WHAT TO WORK ON: Rewrite the data below, substituting "interface assistant" for each occurrence of "GUI agent" and leaving everything else unchanged.

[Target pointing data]
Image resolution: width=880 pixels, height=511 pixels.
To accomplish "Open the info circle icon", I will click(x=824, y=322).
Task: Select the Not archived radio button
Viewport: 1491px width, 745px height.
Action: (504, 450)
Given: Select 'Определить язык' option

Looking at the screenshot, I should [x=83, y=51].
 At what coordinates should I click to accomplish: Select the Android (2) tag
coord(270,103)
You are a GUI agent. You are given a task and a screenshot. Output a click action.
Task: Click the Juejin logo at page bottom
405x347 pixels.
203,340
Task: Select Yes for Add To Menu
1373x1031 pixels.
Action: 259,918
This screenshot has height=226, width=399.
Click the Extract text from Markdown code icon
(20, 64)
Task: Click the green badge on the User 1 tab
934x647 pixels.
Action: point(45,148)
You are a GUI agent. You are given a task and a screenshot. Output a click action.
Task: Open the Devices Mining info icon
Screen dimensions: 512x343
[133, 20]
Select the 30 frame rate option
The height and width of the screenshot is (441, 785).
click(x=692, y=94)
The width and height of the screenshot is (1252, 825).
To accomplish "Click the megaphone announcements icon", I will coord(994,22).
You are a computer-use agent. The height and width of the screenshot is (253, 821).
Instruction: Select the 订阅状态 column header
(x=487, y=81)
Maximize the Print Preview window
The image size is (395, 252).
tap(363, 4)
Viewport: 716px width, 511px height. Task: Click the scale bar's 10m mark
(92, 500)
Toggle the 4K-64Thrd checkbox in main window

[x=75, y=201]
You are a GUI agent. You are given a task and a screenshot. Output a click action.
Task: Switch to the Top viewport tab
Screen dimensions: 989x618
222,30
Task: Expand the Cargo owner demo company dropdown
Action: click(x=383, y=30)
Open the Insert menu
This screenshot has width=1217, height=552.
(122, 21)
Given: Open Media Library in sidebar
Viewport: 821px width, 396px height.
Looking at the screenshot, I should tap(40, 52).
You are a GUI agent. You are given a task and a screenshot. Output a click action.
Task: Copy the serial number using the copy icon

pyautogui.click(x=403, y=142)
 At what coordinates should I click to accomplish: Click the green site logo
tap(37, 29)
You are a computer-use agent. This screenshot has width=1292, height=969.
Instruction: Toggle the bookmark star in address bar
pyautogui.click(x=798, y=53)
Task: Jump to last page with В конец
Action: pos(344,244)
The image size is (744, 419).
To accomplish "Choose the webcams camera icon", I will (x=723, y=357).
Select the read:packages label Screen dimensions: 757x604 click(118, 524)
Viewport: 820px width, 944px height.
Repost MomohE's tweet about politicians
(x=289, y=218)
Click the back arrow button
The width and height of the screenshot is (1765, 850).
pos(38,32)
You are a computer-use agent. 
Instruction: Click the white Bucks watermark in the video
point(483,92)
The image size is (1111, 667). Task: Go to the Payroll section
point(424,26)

ANSWER TO THE EXERCISE:
Image resolution: width=880 pixels, height=511 pixels.
To accomplish "Open the info circle icon", I will click(x=824, y=322).
Task: Select the Not archived radio button
Viewport: 1491px width, 745px height.
Action: (504, 450)
Given: Select 'Определить язык' option

Looking at the screenshot, I should [x=83, y=51].
 At what coordinates should I click to accomplish: Select the Android (2) tag
coord(270,103)
You are a interface assistant. You are given a task and a screenshot. Output a click action.
Task: Click the Juejin logo at page bottom
405x347 pixels.
203,340
Task: Select Yes for Add To Menu
1373x1031 pixels.
Action: 259,918
This screenshot has height=226, width=399.
Click the Extract text from Markdown code icon
(20, 64)
Task: Click the green badge on the User 1 tab
934x647 pixels.
Action: point(45,148)
You are a interface assistant. You are given a task and a screenshot. Output a click action.
Task: Open the Devices Mining info icon
Screen dimensions: 512x343
[133, 20]
Select the 30 frame rate option
The height and width of the screenshot is (441, 785).
click(x=692, y=94)
The width and height of the screenshot is (1252, 825).
To accomplish "Click the megaphone announcements icon", I will coord(994,22).
You are a computer-use agent. The height and width of the screenshot is (253, 821).
Instruction: Select the 订阅状态 column header
(x=487, y=81)
Maximize the Print Preview window
The image size is (395, 252).
tap(363, 4)
Viewport: 716px width, 511px height. Task: Click the scale bar's 10m mark
(92, 500)
Toggle the 4K-64Thrd checkbox in main window

[x=75, y=201]
You are a interface assistant. You are given a task and a screenshot. Output a click action.
Task: Switch to the Top viewport tab
Screen dimensions: 989x618
222,30
Task: Expand the Cargo owner demo company dropdown
Action: click(x=383, y=30)
Open the Insert menu
This screenshot has width=1217, height=552.
(122, 21)
Given: Open Media Library in sidebar
Viewport: 821px width, 396px height.
Looking at the screenshot, I should tap(40, 52).
You are a interface assistant. You are given a task and a screenshot. Output a click action.
Task: Copy the serial number using the copy icon

pyautogui.click(x=403, y=142)
 At what coordinates should I click to accomplish: Click the green site logo
tap(37, 29)
You are a computer-use agent. This screenshot has width=1292, height=969.
Instruction: Toggle the bookmark star in address bar
pyautogui.click(x=798, y=53)
Task: Jump to last page with В конец
Action: pos(344,244)
The image size is (744, 419).
To accomplish "Choose the webcams camera icon", I will (x=723, y=357).
Select the read:packages label Screen dimensions: 757x604 click(118, 524)
Viewport: 820px width, 944px height.
Repost MomohE's tweet about politicians
(x=289, y=218)
Click the back arrow button
The width and height of the screenshot is (1765, 850).
pos(38,32)
You are a computer-use agent. 
Instruction: Click the white Bucks watermark in the video
point(483,92)
The image size is (1111, 667). Task: Go to the Payroll section
point(424,26)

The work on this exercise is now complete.